» **TASK STATEMENT**:
Repeat exactly the lines that begin at the one containing "The image size" and end at the final line of the records; include no pictures and nothing else.

» **SUPPLIED INFORMATION**:
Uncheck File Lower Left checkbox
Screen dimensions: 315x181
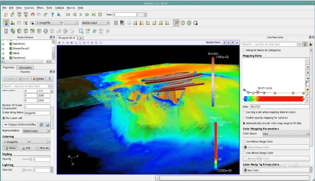click(x=4, y=118)
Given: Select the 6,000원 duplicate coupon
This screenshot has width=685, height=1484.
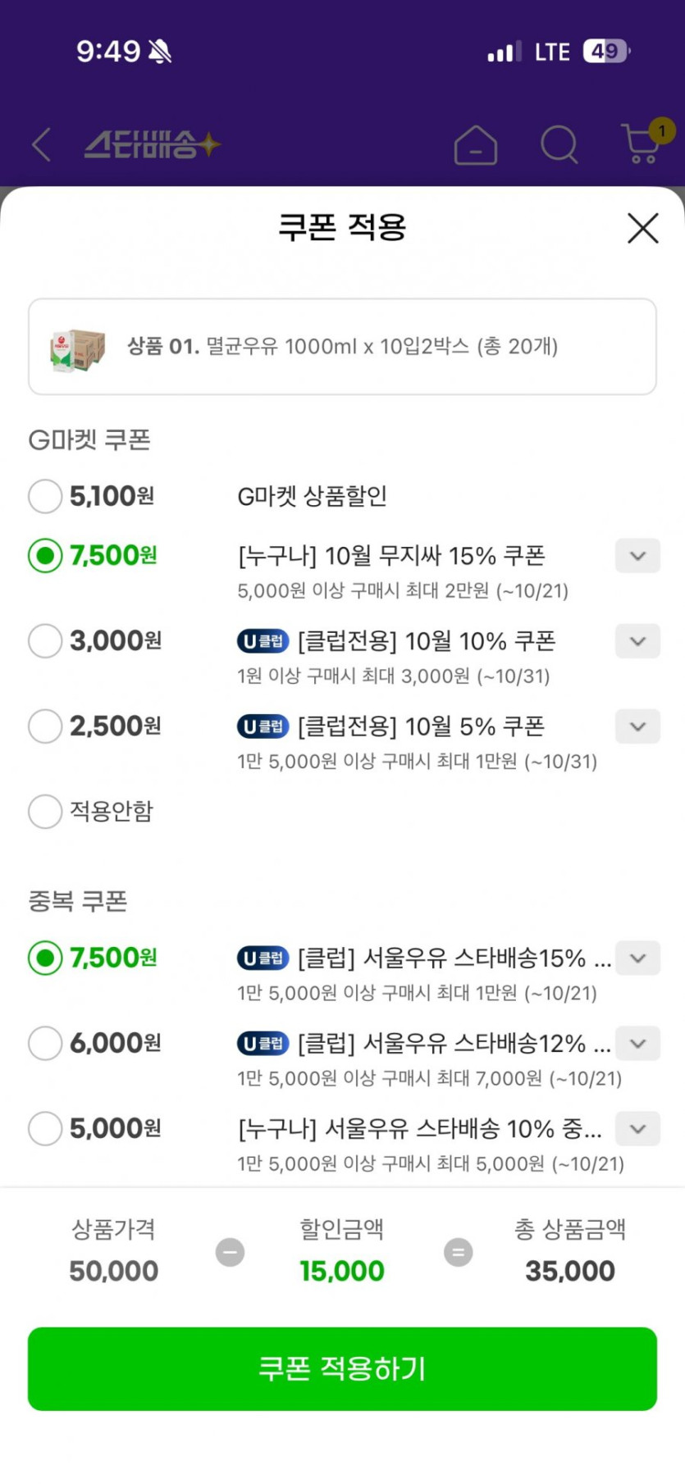Looking at the screenshot, I should pos(45,1044).
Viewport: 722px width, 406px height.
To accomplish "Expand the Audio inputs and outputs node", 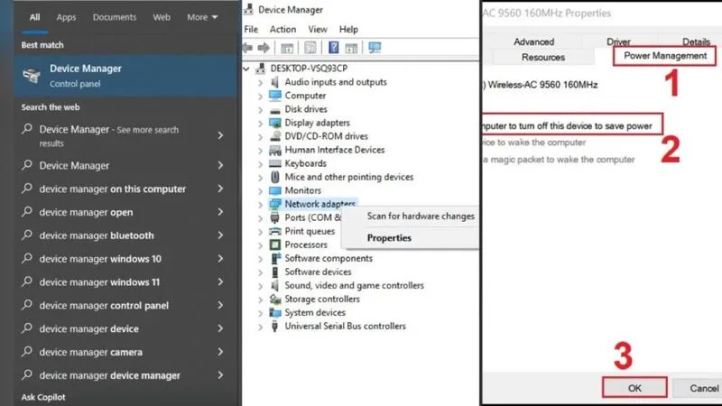I will click(x=261, y=82).
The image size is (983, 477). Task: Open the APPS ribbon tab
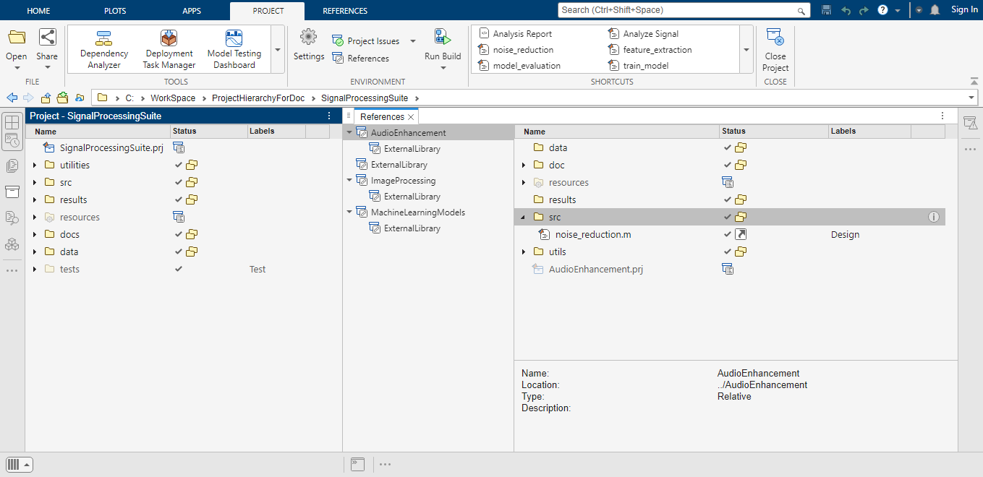click(x=192, y=10)
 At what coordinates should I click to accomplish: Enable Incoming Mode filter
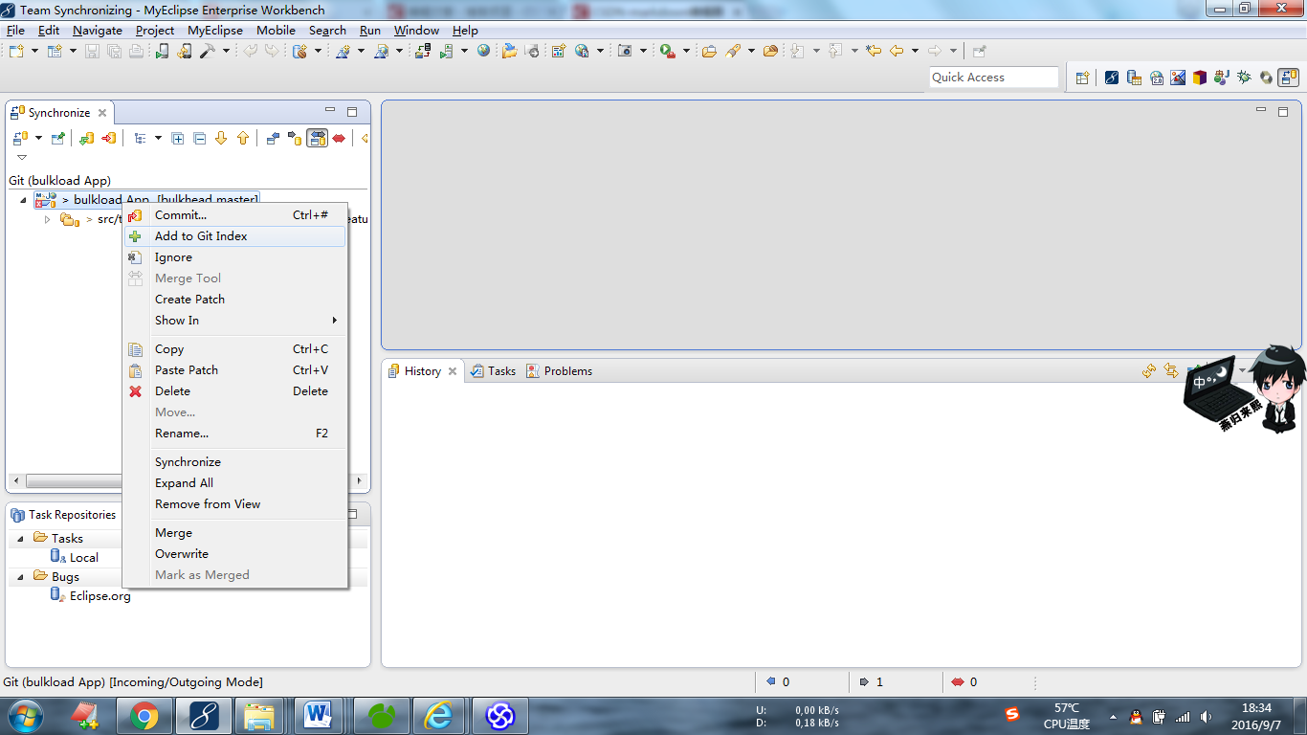[273, 139]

» **OUTPUT BELOW**:
The image size is (983, 477). Task: Open the APPS ribbon tab
click(x=192, y=10)
 At what coordinates should I click to accomplish: Enable Incoming Mode filter
[273, 139]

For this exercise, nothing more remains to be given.